Determining the utility of the 60 min cortisol measurement in the short synacthen test


Correspondence: Ketan K Dhatariya, Elsie Bertram Diabetes Centre, Norfolk and Norwich University Hospitals NHS Foundation Trust, Colney Lane, Norwich, NR4 7UY, UK. Tel.: +441603 288170; Fax: +441603287320; E-mail:



Despite the widespread use of the short synacthen test (SST), there remains no clear consensus on sampling times for the measurement of serum cortisol that best determines adrenal reserve. We set out to establish whether there is any value in measuring serum cortisol at 60 min following administration of synacthen.

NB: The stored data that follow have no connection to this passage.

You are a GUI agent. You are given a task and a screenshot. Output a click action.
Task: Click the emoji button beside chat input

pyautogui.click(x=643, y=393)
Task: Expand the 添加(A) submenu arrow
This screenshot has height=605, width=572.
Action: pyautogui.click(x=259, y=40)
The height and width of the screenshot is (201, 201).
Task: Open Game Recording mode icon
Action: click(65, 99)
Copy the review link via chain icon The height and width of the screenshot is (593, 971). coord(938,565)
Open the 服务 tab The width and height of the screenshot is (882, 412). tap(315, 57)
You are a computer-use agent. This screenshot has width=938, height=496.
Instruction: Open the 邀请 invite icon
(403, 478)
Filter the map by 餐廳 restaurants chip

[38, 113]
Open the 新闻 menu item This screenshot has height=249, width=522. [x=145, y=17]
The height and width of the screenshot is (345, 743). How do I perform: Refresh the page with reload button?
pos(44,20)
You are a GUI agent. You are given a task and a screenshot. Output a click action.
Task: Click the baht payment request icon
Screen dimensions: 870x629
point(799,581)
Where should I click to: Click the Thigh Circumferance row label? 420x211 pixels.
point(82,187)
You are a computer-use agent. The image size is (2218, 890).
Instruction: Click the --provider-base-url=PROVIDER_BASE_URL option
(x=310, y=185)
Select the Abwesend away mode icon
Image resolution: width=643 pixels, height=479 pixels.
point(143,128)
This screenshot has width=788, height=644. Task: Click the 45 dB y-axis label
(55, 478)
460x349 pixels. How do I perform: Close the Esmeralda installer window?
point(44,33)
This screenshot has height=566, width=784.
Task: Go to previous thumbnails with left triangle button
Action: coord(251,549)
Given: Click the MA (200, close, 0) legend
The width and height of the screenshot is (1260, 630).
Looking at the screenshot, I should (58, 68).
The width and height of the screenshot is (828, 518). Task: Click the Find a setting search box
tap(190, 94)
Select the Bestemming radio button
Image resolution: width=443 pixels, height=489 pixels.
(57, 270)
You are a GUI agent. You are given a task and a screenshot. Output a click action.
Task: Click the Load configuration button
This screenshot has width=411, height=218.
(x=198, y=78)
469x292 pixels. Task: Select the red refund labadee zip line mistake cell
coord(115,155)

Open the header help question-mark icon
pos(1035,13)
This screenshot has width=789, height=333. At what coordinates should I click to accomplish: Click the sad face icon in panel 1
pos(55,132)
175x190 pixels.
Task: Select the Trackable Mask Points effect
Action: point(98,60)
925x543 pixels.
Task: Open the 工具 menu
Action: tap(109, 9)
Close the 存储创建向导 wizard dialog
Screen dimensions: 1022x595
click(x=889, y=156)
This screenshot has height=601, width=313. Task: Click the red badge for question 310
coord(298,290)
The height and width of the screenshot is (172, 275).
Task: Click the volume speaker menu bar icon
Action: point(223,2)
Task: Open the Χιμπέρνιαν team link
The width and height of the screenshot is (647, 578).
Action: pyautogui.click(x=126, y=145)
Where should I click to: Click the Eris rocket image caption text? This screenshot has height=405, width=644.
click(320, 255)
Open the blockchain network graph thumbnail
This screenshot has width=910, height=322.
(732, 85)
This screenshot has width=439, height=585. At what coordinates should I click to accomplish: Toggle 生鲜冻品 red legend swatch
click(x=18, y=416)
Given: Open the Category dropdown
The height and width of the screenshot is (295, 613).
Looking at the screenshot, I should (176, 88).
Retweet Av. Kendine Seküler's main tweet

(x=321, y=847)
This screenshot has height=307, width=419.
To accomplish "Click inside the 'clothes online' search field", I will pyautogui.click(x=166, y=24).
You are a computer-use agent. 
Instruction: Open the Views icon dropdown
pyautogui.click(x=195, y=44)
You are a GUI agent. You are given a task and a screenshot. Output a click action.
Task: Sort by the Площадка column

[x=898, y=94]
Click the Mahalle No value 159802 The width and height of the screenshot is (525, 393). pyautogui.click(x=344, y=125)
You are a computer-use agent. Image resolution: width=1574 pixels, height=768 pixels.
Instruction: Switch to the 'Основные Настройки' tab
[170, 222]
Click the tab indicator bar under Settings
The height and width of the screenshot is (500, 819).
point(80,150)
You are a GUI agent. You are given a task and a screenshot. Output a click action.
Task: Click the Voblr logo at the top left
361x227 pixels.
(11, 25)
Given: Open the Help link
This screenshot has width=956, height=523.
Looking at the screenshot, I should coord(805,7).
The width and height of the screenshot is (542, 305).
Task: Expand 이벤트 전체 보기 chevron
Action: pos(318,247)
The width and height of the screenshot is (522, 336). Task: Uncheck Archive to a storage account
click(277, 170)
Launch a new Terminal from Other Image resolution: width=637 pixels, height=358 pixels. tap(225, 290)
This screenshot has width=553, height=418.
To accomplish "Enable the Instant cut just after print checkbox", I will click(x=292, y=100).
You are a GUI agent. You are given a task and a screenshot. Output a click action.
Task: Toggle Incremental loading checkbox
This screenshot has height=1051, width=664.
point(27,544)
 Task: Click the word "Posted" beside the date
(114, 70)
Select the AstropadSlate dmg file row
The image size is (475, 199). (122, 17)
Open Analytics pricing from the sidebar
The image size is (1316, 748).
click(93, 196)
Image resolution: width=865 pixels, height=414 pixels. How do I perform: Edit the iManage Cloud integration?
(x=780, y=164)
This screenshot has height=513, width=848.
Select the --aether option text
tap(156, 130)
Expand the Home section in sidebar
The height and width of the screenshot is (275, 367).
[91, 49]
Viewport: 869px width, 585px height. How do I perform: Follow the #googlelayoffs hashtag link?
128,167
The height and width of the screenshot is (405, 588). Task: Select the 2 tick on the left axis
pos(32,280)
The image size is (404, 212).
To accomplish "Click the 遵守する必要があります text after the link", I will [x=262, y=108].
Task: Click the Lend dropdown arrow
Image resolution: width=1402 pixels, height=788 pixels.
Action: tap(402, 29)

Retrospective data analysis of 500 SST results measuring 0, 30 and 60 min cortisol levels after administration of 250 μg of synacthen at 2 large urban National Health Teaching Hospitals in the UK.

Patients and measurements

Individuals thought to have primary or secondary adrenal insufficiency given 250 μg of synacthen.


Serum cortisol levels measured at 0, 30 and 60 min, looking to see how many people who had adrenal insufficiency at the 30 min sample but in whom the 60 min sample showed adequate adrenal reserve.


The results from 384 people were analysed. A total of 276 had normal responses at 30 min and also at 60 min. A sum of 33 individuals had ‘insufficient’ (i.e., <550 nmol/l) 30 min cortisol levels, rising to ≥ 550 nmol/l at the 60 min test. All 75 individuals who were insufficient at 60 min were also insufficient at 30 min. No individuals passed (≥550 nmol/l) at 30 min and then failed (<550 nmol/l) at 60 min.


These results suggest that a significant proportion of people undergoing a SST may be inappropriately diagnosed as having adrenal insufficiency if the 60 min sample is not measured. We suggest that the 60 min sample is measured in all individuals having a SST to prevent unnecessary over-diagnosis of adrenal insufficiency.